Also the photography art world have not taken to digital, i cant see a digital print going for £20,000

Sent from my GT-I9100P using Tapatalk 2


----------



## timor

gsgary said:


> Also the photography art world have not taken to digital, i cant see a digital print going for £20,000
> 
> Sent from my GT-I9100P using Tapatalk 2


Ha ! I can't see RC print going for much.


----------



## pascalriben

I have done a lot of work in the dark room and I have loved it a little bit and hated it a lot!

I like B&W film but you must deal with product smelling bad or with expensive laboratories and unfriendly people.

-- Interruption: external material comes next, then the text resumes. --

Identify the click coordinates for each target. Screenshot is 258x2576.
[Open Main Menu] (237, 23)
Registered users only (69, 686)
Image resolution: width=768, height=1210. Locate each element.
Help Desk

I don't think you can match the skill of a professional, working 8 hours - or more! - a day to enlarge photo in his professional darkroom.

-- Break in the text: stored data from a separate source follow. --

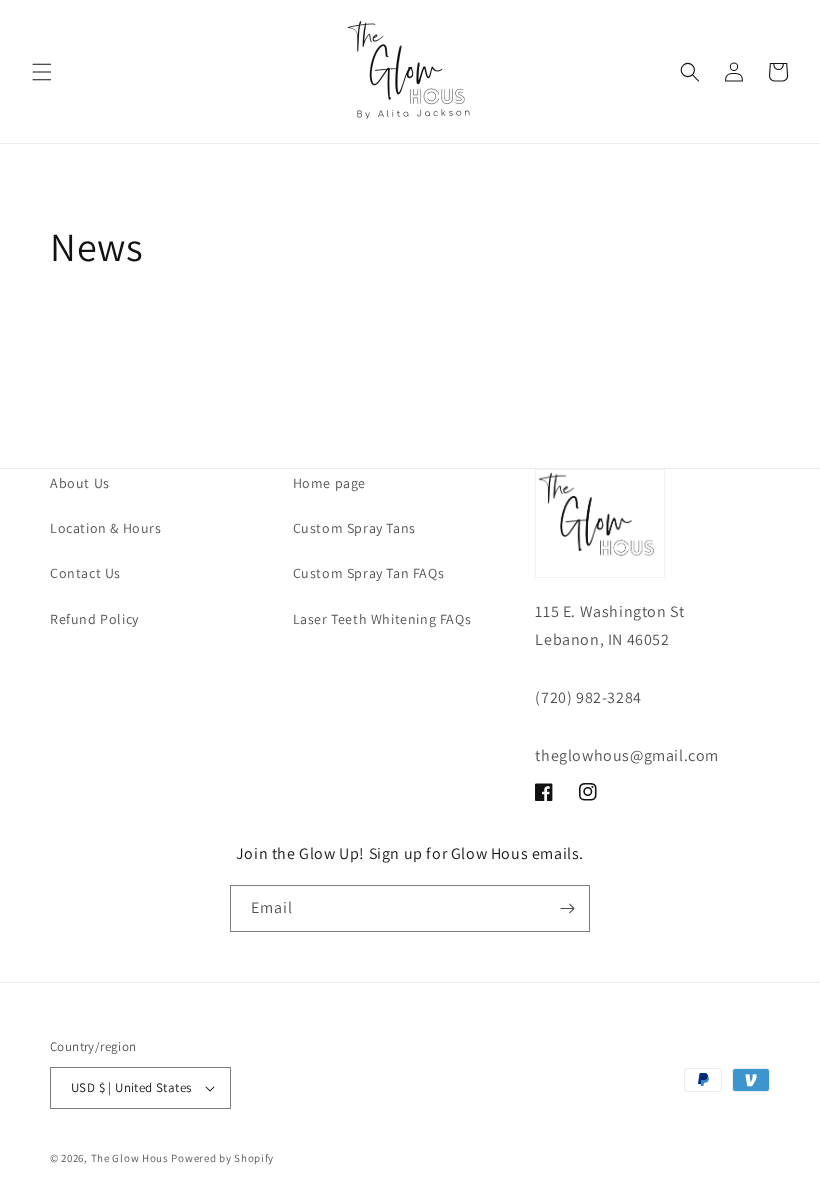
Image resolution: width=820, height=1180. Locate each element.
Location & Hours (106, 528)
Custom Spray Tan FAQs (369, 573)
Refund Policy (94, 619)
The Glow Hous (130, 1158)
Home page (329, 483)
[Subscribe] (567, 908)
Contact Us (85, 573)
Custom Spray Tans (354, 528)
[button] (42, 72)
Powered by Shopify (222, 1158)
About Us (80, 483)
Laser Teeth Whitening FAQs (382, 619)
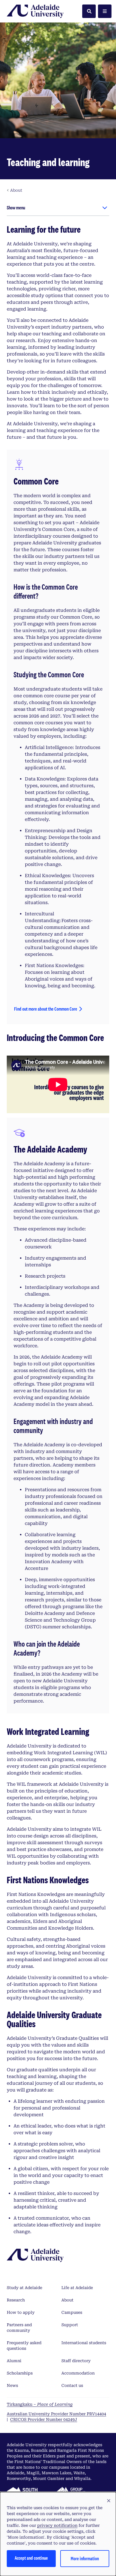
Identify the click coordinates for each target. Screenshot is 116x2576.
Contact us (72, 2385)
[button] (108, 2501)
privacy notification (57, 2525)
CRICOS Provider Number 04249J (43, 2419)
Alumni (14, 2360)
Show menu (16, 207)
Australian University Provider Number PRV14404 (56, 2414)
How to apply (21, 2312)
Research (16, 2300)
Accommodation (78, 2373)
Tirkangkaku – (40, 2404)
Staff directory (76, 2360)
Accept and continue (31, 2558)
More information (85, 2558)
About (67, 2300)
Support (69, 2325)
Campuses (71, 2312)
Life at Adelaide (77, 2287)
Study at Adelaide (24, 2287)
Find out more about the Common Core (45, 1009)
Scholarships (20, 2373)
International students (83, 2342)
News (12, 2385)
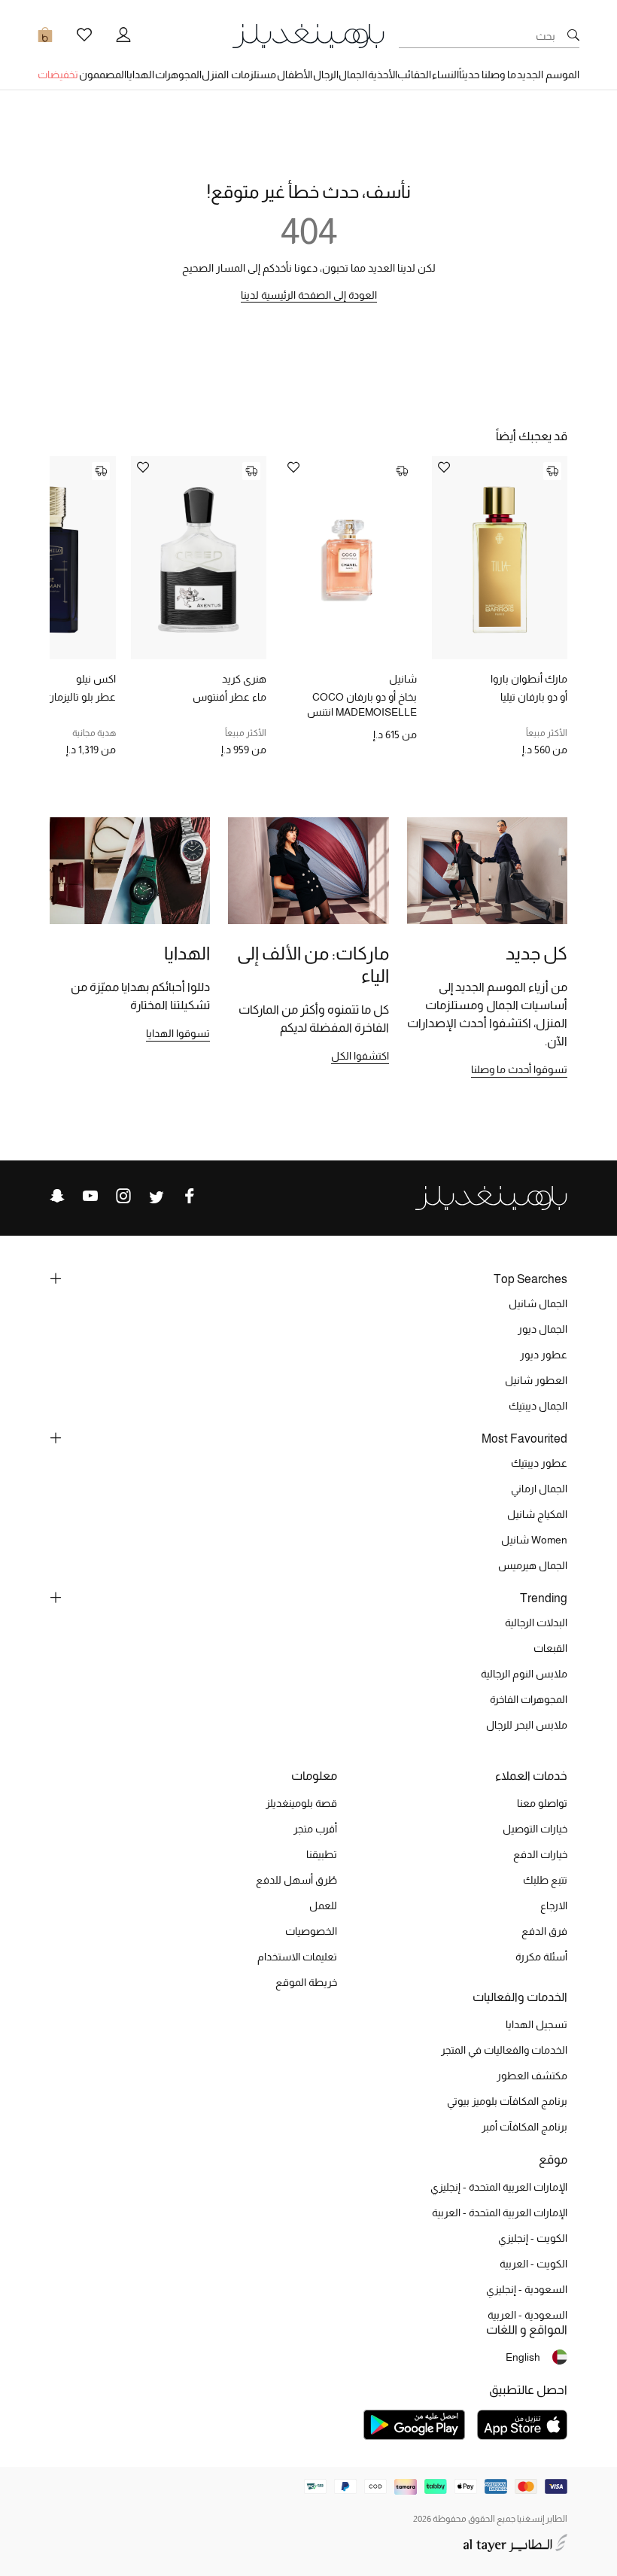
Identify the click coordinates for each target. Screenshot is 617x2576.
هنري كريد (244, 679)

And after, you have to found a place to take care of your negative films...

With digital, bie bie all these problems: you can do everything yourself, if you're motived, Photoshop for photographer is easy to learn. And digital is cheap - except for people who buy a new camera every 3 or six months. And you can save thousand pictures in a hard disk small enough to be put in your pocket. And you can make backup, etc.

Sure, you can find digital colder, but I'm not really interested by "beautiful B&W" (you can save a weak or even a bad photo with "beautiful B&W"). "Plastic look" usually results from to much noise reduction.

And digital is just at the beginning 

But I understand people who prefer film, even if I feel crazy for them !!!

For me, :heart: digital camera :heart: has changed my life: nothing less! And I'm not a geek or somebody not familiar with film.

Amen.


----------



## gsgary

pascalriben said:


> I have done a lot of work in the dark room and I have loved it a little bit and hated it a lot!
> 
> I like B&W film but you must deal with product smelling bad or with expensive laboratories and unfriendly people.
> 
> I don't think you can match the skill of a professional, working 8 hours - or more! - a day to enlarge photo in his professional darkroom.
> 
> And after, you have to found a place to take care of your negative films...
> 
> With digital, bie bie all these problems: you can do everything yourself, if you're motived, Photoshop for photographer is easy to learn. And digital is cheap - except for people who buy a new camera every 3 or six months. And you can save thousand pictures in a hard disk small enough to be put in your pocket. And you can make backup, etc.
> 
> Sure, you can find digital colder, but I'm not really interested by "beautiful B&W" (you can save a weak or even a bad photo with "beautiful B&W"). "Plastic look" usually results from to much noise reduction.
> 
> And digital is just at the beginning
> 
> But I understand people who prefer film, even if I feel crazy for them !!!
> 
> For me, :heart: digital camera :heart: has changed my life: nothing less! And I'm not a geek or somebody not familiar with film.
> 
> Amen.



I hope you don't think digital files will last as long as negatives, i have some 10 year old Cd's that cannot be read

and here is a digital B+W portrait of my sister in law using 2 windows as lighting


----------



## pascalriben

gsgary said:


> I hope you don't think digital files will last as long as negatives, i have some 10 year old Cd's that cannot be read
> 
> and here is a digital B+W portrait of my sister in law using 2 windows as lighting



Good portrait and she doesn't look "plastic" !

As for I know, I think digital files will last as long as negatives and even more: I don't save them on CD but on hard disks AND I change these hard disks frequently. This way, no problems.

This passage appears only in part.